Realitätsverlust kann man so fassen als nicht mehr funktionierende Konsistenzprüfung (die ja schon durch Selbstbeobachtung festgestellt werden könnte). Das System kann sich nicht mehr auf eigene Konstruktionen verlassen, es tauchen unentparadoxierbare Paradoxien auf, es können keine Tautologien gebildet werden. Bewusstseine erleben dann eine Psychose …

Vielleicht ist dieser Zustand für Kommunikationssysteme schwieriger zu erreichen. Das unvermittelt Paradoxien, Widersprüche auftreten ist hier ja geradezu erwartbar ;) und es ist davon auszugehen, dass es Einrichtungen gibt, die mit diesen umgehen (das ist der Gedanke der Legitimation durch Verfahren). In einigen Fällen kann der Widerspruch in das System eingebaut werden; es ändert sich – und in der Moderne war, wenn man den Geschichten glauben darf, diese Form der soziokulturellen Evolution so normal, das gar nicht von Stabilität als solcher die Rede sein konnte. Und vielleicht kann man — das scheint das Konzept Guattaris Chaosmose zu sein — davon ausgehen, das die Psychose für das Bewusstsein ähnliches bedeutet. In ihr verändern sich die Subjektivitäten, es entsteht etwas neues, ungeahntes …

Man kann den Realitätsverlust so als etwas Produktives denken, zumal man ja durchaus davon ausgehen kann (und muss), das Stabilitätsphasen oder Formen dynamischer Stabilität entstehen, das die Psychose geheilt wird oder jedenfalls behandelt. Deterritorialisierung und Reterritorialisierung, nach dem Realitätsverlust kann eine andere Realität konstruiert werden.

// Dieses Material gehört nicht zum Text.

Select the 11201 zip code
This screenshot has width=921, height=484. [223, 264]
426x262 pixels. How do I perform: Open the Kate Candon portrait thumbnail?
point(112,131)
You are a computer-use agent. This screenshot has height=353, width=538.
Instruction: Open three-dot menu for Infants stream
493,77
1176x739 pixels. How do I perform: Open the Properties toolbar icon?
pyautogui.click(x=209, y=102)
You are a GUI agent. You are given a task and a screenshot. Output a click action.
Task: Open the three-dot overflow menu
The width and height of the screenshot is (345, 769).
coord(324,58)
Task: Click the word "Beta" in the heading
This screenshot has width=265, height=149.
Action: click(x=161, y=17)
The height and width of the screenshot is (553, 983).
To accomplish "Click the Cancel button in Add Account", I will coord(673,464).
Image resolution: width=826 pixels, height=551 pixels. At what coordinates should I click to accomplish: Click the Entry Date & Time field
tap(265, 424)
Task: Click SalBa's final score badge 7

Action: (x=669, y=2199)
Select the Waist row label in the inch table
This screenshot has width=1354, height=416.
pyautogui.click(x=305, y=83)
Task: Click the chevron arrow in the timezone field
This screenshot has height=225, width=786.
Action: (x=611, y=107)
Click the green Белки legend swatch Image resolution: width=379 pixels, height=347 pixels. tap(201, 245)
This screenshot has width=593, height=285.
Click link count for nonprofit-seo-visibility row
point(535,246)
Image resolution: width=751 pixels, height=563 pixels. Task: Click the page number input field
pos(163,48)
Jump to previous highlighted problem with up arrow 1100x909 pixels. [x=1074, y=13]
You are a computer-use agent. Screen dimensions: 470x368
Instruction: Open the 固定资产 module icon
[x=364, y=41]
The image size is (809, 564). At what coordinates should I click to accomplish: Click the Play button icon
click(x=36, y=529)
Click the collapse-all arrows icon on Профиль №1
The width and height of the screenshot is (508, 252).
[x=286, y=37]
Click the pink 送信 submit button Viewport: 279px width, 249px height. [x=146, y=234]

  1. Und es stellt sich schon die Frage, ob man hier von Realität sprechen will. Aber was sagt man sonst? Realität ist einer der differenzlosen Begriffe der luhmannschen Systemtheorie (Sinn, Welt, Realität; dazu Nassehi, Wie wirklich sind Systeme?, In Kritik der Theorie sozialer Systeme (1992), 64f) und konstruiert als solcher eine Paradoxie: Realität ist absolut — aber nur für das System, das sie konstruiert — und damit relativ.

  2. In dieser Fassung des Realitätsproblems sind Systeme nicht in der Lage, zwischen Bedingungen der Existenz von Realobjekten und Bedingungen ihrer Erkenntnis zu unterscheiden, Erkenntnistheorie und Ontologie fallen in eins. Dazu ebenfalls Nassehi und für eine knappe, gut verständliche Fassung auch Luhmann, Die Realität der Massenmedien, 17-19.